Le journaliste de course légendaire Robin Miller a depuis longtemps inventé le terme «Motorsport’s Mt. Rushmore », pour les icônes de course américaines Gurney, Mario Andretti, AJ Foyt et Parnelli Jones. Cette histoire s’est concentrée principalement sur le talent de conduite souvent sous-estimé de Dan; ce qui le distingue des trois autres messieurs sur cette paroi rocheuse fictive, c’est que ses compétences en ingénierie et sa libre pensée dépassaient les connaissances et la compréhension mécaniques qui faisaient partie de la composition de tout grand pilote dans les années 50, 60 et 70. Si Gurney n’avait pas béni la course avec sa présence, il est facile de l’imaginer travailler aux côtés de Clarence « Kelly » Johnson à Lockheed’s Skunk Works, ou diriger une équipe pour développer un yacht de classe mondiale pour l’America’s Cup. Ou les deux.

Hulme et Gurney dans Can-Am McLaren M8D-Chevys en 1970. Dan a reçu un appel tardif à l'équipe après la mort de Bruce McLaren et il a remporté deux courses, bien qu'ici à Watkins Glen ce soit Hulme qui l'emporte.

Hulme et Gurney dans Can-Am McLaren M8D-Chevys en 1970. Dan a reçu un appel tardif à l’équipe après la mort de Bruce McLaren et il a remporté deux courses, même si ici à Watkins Glen, ce serait Hulme qui l’emporterait.

Photo par: Motorsport Images

Dans un article pour le programme Indy 500 il y a deux ans, Unser a déclaré à Steve Shunck de BorgWarner: «Dan était un très bon pilote qui s’est transformé en un concepteur et propriétaire réfléchi et innovant. Dan était un bon pilote dans tout, peu m’importe si c’était une voiture de stock ou une Formule 1. S’il avait essayé d’entrer dans un midget, il aurait réussi… « 

Et en tant que propriétaire d’équipe?

« Dan et moi nous sommes poussés à gagner et à courir devant », a déclaré Unser. «Avec Dan, j’ai toujours su que j’avais le meilleur des meilleurs, c’est sûr. Nous avons établi de nombreux records ensemble et remporté de nombreuses courses. C’étaient des moments spéciaux avec un homme spécial et un ami que je n’oublierai jamais.  »

Peu de temps après la mort de Gurney, je discutais avec notre ami commun, Miller, et je suis revenu à ma discorde habituelle concernant la carrière de Gurney en F1 – que j’aurais souhaité qu’il retarde la mise en place de l’AAR de quelques années afin qu’il puisse gagner ces «disparus». »Championnats 66 et 67 avec Brabham.

« Davy, tu as raison », a déclaré Robin, « mais alors il n’aurait pas été Dan!
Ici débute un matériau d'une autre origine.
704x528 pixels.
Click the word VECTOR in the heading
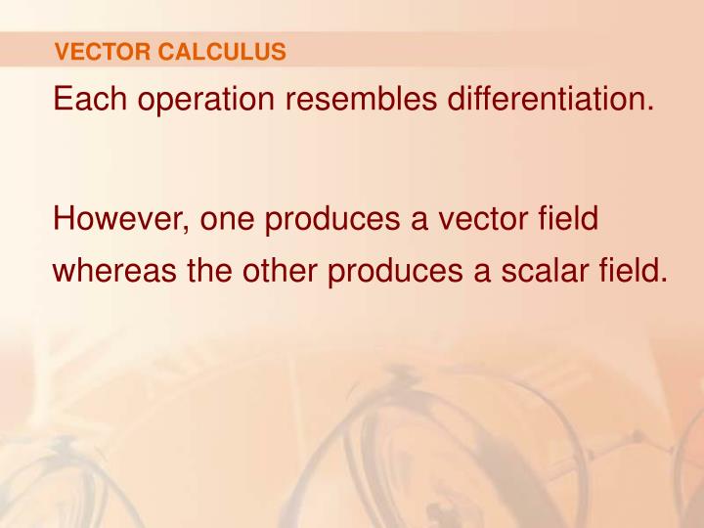point(92,52)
Il n’était tout simplement pas câblé de cette façon pour suivre la route facile. Il voulait utiliser son grand esprit pour faire les choses à sa façon, avec sa propre équipe et même son propre moteur.

«Je veux dire, bien sûr, il s’est fait du mal – mais il a adoré ça! C’est ce qui a rendu le Big Eagle si spécial. « 

Impossible de nier celui-là.

Une amitié qui a duré près de 60 ans. Brooks s'apprête à emmener Gurney autour de Goodwood dans une Ferrari Testa Rossa en 2012, l'année où Lord March a choisi de faire du thème du renouveau un hommage à Dan.

Une amitié qui a duré près de 60 ans. Brooks s’apprête à emmener Gurney autour de Goodwood dans une Ferrari Testa Rossa en 2012, l’année où Lord March a choisi de faire du thème du renouveau un hommage à Dan.